■ What is required ■
Count, in the entries below, the lines in which "computer" occurs. Give the number, nothing more.

■ Provided records ■
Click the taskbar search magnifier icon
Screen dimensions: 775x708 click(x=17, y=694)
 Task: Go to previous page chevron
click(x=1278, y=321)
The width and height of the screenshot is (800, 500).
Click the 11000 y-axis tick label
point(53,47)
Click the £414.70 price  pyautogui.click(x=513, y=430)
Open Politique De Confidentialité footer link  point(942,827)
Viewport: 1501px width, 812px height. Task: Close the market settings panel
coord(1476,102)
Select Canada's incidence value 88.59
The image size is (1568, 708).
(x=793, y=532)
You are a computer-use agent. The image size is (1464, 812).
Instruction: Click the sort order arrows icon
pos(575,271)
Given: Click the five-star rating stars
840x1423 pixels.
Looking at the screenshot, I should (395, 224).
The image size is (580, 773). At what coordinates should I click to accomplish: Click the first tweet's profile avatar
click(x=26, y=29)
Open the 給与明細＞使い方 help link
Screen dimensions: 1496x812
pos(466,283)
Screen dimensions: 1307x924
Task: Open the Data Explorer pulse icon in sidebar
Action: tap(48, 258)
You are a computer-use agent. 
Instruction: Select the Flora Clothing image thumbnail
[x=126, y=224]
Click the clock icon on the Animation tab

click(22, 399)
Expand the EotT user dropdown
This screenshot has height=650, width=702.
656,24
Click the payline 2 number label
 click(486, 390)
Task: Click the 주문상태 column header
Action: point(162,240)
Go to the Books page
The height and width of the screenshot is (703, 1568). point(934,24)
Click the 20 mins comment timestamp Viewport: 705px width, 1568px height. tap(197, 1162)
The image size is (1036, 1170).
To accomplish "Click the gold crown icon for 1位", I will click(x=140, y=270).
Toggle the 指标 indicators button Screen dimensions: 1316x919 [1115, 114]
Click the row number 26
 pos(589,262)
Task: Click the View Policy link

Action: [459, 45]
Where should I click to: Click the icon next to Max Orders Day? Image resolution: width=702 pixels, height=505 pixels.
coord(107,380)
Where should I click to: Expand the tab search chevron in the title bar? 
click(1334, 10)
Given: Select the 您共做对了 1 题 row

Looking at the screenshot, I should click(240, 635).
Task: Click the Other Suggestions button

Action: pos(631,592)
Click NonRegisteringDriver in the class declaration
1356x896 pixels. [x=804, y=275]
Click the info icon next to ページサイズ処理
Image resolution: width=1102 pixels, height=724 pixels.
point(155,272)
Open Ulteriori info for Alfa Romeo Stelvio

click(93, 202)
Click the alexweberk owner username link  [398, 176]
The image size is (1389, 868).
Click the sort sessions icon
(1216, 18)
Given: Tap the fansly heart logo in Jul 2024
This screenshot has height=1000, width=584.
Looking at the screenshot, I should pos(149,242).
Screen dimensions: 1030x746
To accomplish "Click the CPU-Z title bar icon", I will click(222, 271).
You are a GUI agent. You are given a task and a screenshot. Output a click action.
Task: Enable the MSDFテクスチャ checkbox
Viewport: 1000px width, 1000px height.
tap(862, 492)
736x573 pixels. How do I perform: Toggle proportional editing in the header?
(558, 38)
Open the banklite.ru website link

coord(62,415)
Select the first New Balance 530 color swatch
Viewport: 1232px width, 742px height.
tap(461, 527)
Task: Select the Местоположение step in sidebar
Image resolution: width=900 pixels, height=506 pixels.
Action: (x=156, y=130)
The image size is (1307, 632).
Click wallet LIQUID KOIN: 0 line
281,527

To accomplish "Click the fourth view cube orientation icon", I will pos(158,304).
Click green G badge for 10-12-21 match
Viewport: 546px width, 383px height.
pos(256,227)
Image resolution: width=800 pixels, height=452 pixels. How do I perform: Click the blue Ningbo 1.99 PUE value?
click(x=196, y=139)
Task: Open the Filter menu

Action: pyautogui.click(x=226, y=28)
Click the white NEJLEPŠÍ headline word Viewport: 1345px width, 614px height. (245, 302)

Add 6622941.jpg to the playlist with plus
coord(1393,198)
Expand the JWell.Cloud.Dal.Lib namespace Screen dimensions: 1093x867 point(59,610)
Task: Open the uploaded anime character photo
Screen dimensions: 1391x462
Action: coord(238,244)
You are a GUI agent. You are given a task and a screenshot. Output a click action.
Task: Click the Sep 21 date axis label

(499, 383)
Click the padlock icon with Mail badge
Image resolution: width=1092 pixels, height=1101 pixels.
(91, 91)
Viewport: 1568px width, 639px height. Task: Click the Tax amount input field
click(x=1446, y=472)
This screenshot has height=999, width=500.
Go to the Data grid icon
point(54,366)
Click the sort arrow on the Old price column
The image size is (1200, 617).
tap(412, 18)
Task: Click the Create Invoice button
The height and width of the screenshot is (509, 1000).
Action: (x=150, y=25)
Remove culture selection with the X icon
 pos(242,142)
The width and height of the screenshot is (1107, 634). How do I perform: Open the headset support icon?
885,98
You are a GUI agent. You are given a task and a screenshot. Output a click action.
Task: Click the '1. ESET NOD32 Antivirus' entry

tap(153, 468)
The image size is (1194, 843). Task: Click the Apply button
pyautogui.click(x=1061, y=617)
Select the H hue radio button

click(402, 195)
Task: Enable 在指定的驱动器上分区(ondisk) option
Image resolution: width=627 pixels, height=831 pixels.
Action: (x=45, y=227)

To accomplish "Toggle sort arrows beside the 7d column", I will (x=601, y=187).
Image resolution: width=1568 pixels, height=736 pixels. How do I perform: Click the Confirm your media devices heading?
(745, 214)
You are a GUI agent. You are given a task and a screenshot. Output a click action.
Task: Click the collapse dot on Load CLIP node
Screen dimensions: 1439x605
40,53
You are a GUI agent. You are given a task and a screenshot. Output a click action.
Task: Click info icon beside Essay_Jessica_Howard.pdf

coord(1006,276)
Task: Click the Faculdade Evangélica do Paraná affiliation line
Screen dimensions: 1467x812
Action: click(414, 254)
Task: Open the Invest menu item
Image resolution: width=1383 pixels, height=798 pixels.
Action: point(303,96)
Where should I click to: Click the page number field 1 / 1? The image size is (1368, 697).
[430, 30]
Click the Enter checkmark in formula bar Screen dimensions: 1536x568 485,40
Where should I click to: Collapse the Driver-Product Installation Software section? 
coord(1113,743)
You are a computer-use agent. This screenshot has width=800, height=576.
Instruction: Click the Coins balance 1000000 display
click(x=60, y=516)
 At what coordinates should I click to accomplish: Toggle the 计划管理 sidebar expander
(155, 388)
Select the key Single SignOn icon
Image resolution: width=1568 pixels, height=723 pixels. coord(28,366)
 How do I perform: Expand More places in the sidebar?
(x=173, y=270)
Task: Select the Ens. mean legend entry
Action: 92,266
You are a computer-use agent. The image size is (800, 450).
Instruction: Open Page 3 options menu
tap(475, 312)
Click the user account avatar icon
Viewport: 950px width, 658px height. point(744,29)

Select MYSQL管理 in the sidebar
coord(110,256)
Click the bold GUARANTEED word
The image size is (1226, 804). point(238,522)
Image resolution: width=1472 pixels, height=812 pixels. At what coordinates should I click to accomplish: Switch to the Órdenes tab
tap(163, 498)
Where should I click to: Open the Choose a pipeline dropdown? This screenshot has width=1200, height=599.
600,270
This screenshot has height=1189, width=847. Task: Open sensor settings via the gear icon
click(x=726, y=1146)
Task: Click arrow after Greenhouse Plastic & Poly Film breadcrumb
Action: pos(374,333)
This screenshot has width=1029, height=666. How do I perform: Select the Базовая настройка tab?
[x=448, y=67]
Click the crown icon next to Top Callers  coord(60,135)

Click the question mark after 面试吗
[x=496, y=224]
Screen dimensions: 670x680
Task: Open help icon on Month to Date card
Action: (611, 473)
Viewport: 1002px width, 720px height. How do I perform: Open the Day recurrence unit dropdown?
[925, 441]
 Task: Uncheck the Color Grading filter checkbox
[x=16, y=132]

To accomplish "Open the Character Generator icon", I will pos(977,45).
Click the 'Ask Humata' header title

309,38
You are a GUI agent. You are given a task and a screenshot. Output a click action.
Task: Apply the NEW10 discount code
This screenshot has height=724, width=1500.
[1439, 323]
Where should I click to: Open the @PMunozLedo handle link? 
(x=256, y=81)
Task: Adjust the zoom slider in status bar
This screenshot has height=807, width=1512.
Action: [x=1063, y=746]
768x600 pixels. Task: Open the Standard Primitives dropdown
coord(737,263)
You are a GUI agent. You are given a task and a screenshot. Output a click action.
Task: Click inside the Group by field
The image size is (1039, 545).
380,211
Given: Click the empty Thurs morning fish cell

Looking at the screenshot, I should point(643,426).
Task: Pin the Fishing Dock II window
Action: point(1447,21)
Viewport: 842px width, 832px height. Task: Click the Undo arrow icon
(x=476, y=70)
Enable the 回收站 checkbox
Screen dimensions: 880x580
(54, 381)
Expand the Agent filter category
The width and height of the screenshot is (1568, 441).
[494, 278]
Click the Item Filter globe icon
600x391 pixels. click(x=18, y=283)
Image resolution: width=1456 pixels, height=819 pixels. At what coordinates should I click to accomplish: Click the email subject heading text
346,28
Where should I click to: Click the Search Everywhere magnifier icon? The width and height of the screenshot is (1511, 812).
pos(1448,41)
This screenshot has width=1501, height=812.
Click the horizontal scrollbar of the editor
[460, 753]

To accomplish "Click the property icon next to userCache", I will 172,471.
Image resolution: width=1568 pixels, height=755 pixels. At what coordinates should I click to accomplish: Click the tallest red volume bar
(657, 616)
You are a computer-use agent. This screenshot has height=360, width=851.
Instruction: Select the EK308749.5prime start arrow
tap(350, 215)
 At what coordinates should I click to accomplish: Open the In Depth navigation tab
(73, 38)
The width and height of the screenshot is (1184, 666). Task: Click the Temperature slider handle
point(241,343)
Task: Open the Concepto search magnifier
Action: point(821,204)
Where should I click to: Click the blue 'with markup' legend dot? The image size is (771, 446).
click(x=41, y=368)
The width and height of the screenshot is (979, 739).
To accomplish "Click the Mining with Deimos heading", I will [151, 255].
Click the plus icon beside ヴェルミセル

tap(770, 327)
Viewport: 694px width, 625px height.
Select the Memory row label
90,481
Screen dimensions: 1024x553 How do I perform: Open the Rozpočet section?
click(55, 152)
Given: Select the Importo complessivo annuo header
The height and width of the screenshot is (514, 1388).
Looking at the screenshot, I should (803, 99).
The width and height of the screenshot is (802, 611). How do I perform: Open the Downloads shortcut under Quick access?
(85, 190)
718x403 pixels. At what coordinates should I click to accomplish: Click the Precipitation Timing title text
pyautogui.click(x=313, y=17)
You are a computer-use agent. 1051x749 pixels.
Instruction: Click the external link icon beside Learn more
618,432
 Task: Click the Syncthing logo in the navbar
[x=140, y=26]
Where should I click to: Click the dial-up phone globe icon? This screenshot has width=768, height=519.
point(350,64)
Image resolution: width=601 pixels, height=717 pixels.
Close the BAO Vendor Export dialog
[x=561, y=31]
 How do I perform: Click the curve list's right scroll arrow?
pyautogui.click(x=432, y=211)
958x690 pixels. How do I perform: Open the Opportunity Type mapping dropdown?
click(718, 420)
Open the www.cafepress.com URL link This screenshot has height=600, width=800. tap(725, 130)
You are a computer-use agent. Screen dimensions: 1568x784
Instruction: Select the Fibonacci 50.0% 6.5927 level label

■ Expected answer ■
7